提供された抜粋 —
経済を良くするって、どうすれば

経済政策と社会保障を考えるブログ

経済を良くするって、どうすれば

 昔、内閣府で働いていた頃、「どうすれば、景気は良くなるんだろう」という政策統括官のつぶやきに、感じ入ったものだった。立場上、「これで良くなる」と説明しなければならないのに、投資促進策に大して効き目のないことは、経験上、分かり切っていたからである。そして、今もなお、総裁選の候補者は、どうすれば良いかも分からないことを公言し、日経は社説で効き目のないことを求めてくる。

………
 成長には設備投資が必要だが、金融政策や産業政策では出てこない。経営者は売れると思って初めて踏み切るからだ。ゆえに、緊縮財政を組み合わせると、需要が見込めなくって、躊躇してしまう。需要に関係なく絶対に売れる技術革新なんて限られるから、経済学の理論に合わないことが現実になる。需要を安定的に増大させていく財政運営は、実際には不可欠な要素なのである。

問題文 — 経済政策についての抜粋のうち、「経済政策と社会保障を考えるブログ」で始まり「には不可欠な要素なのである。」まで続く部分を、一字一句変えずに書き写してください。 ここから先の資料は、上の抜粋とは関係のない別個のものです。

提供資料 —
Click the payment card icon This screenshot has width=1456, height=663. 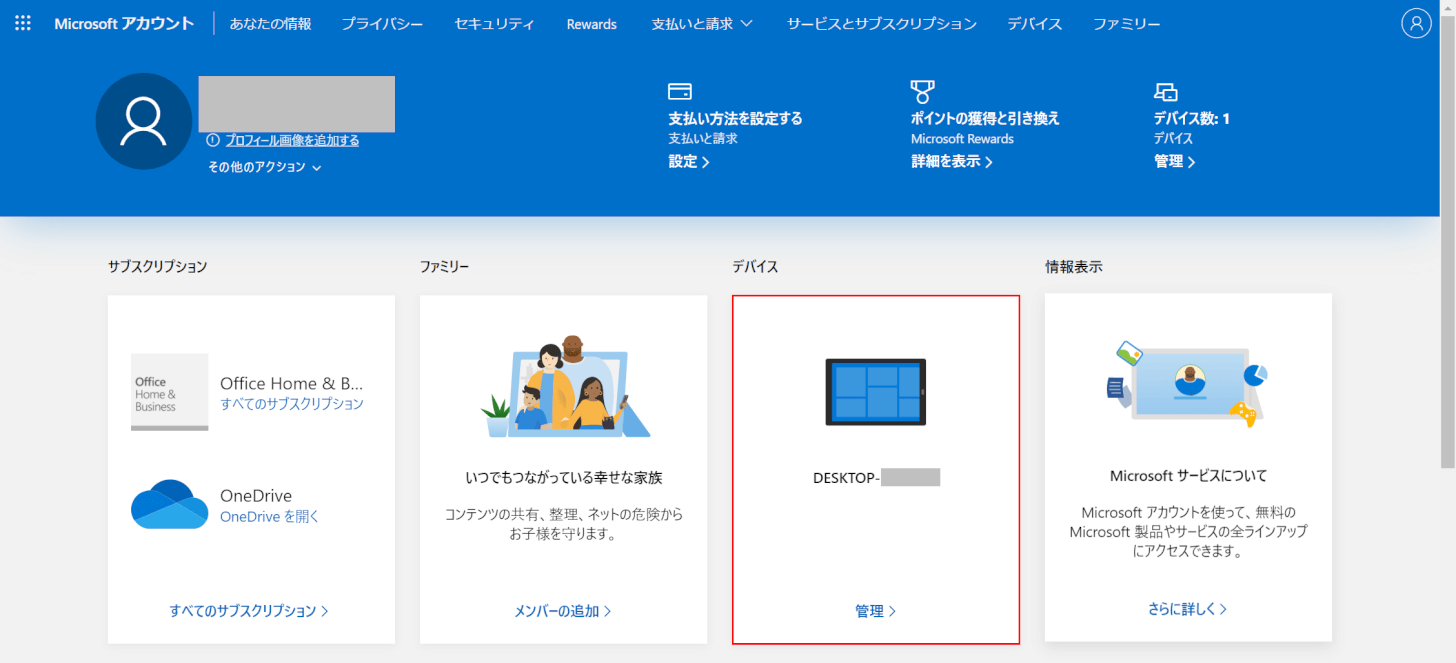680,92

解答 —
経済政策と社会保障を考えるブログ

経済を良くするって、どうすれば

 昔、内閣府で働いていた頃、「どうすれば、景気は良くなるんだろう」という政策統括官のつぶやきに、感じ入ったものだった。立場上、「これで良くなる」と説明しなければならないのに、投資促進策に大して効き目のないことは、経験上、分かり切っていたからである。そして、今もなお、総裁選の候補者は、どうすれば良いかも分からないことを公言し、日経は社説で効き目のないことを求めてくる。

………
 成長には設備投資が必要だが、金融政策や産業政策では出てこない。経営者は売れると思って初めて踏み切るからだ。ゆえに、緊縮財政を組み合わせると、需要が見込めなくって、躊躇してしまう。需要に関係なく絶対に売れる技術革新なんて限られるから、経済学の理論に合わないことが現実になる。需要を安定的に増大させていく財政運営は、実際には不可欠な要素なのである。